Module: Conflict, Humanitarian Aid and Social Reconstruction

Question: What do you understand by the term peacebuilding when applied to NGOs working in conflict areas? How can it be integrated into their development work? Discuss the challenges.

Due Date: 23.03.04

In the same year that Boutros-Boutros Ghali initiated the Agenda for Peace (1992) and its assuaged companion, the Agenda for Development, came a Zed books publication called The Development Dictionary (Sachs 1992). Needless to say, these perspectives were built on a number of observations in a then highly rupturing and shaky world. From the more orthodox perspectives though, these movements embodied a birth (or re-birth if you like), while for the latter school of thought they triumphantly articulated decay and death. This situation exhibited the wider realm of discourse in which NGOs as agents of ‘development’, specifically those NGOs working in conflict areas, were later to find particularly urbane; it is now in conflict areas that an evolving discourse is most visibly incorporating what appears to be a focus on security to validate its continued existence (Duffield 2001, Wilkin 2002). It is in this contemporary climate that Wilkin fears an international focus on long-term poverty reduction will be reduced and that needs, as a result, will be neglected in the search for a regime of aggregate global security. In the sense that perhaps a new incarnation of ‘development’ is very much alive and in the sense that this new incarnation may have negative consequences for those lacking the power to do with theirs what they will, a critical overview of an alleged and burgeoning ‘development-security terrain’ must be held throughout this paper (Duffield 2001:10). Indeed and to establish the not-forgotten question: how, if it exists, does this terrain inform and reform a concept NGOs have come to know as ‘peacebuilding’? Is it this understanding of peacebuilding that NGOs want to incorporate into their development work in the first place?

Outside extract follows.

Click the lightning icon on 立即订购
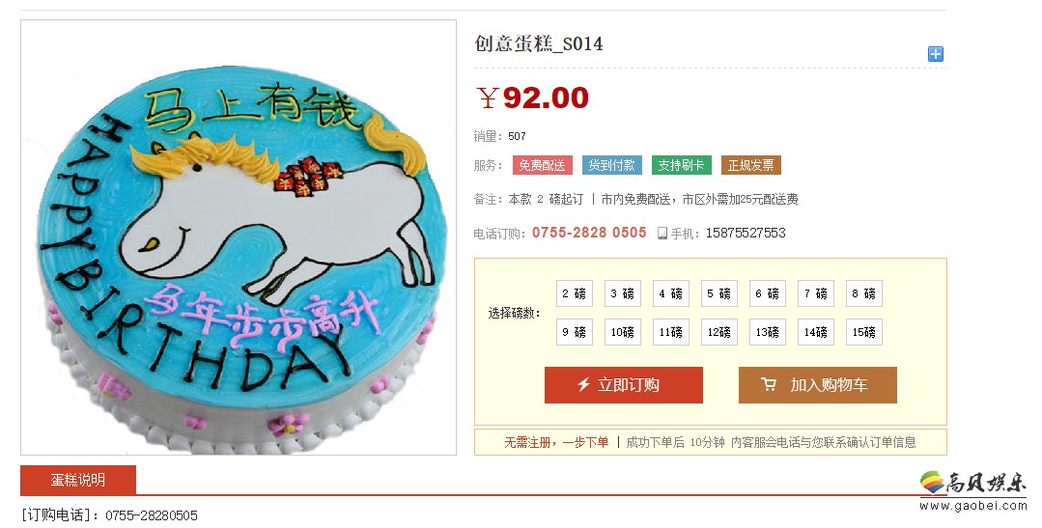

These wide conceptual questions are challenges in themselves before even assessing the practical confrontations one might find in the field and must therefore be dealt with first. As a consequence of this conceptual background being formed, a process of integration becomes possible to discuss and assess in both an empirical and normative light. In other words, having defined what peacebuilding means for NGOs and how this is played out on the ground, the ought factor can come into play because, as it stands, the question asks how this author’s understanding of peacebuilding ‘can’ be grafted with development work. The challenges that arise as the result of a discussion in case are then both real and hypothetical.

The primary case itself, Afghanistan, was chosen for three main reasons. Firstly, the country’s situation, in its even more than usual dynamism, presently has a high profile in the international arena which both elucidates contemporary thought processes on ideas of peacebuilding and configures a prolific amount of reading material in this context. Secondly, it must be said that it is unfair to dilute or brush over the local (Brohman 1995). Particular economic and socio-cultural contexts require lengthy exploration in  more ‘fine grained’ analyses (Goodhand 1999, 2002), especially in an environment of ‘new wars’ where there  appears to be an erosion of combatant-civilian (Duffield 2001) and beach/field – village/city (Hulme & Goodhand 1999) dualities; complexity is the order of the day. Finally, it is important to note that the experience of Afghanistan is in some respects encouraging a new framework in which to interpret peacebuilding. Surkhe et. al. (2002) read Licklider (1995) and note that there exists the idea that in spaces where a clear victor of a conflict has been identified, transactions negotiating a move towards peacebuilding at various levels are easier to accomplish. These authors realise that Afghanistan, although fitting the criteria, is far more volatile than Licklider’s conventions would allow. Also, and in relation, Goodhand (2002) sees Afghanistan as requiring a novel thesis of peacebuilding that differs from ‘Cambodian’ and ‘Somali’ models. A stray into the semantic minefields of aid and development discourse is however, as mentioned, a prerequisite to understanding the influences behind and reformations of peacebuilding in this context.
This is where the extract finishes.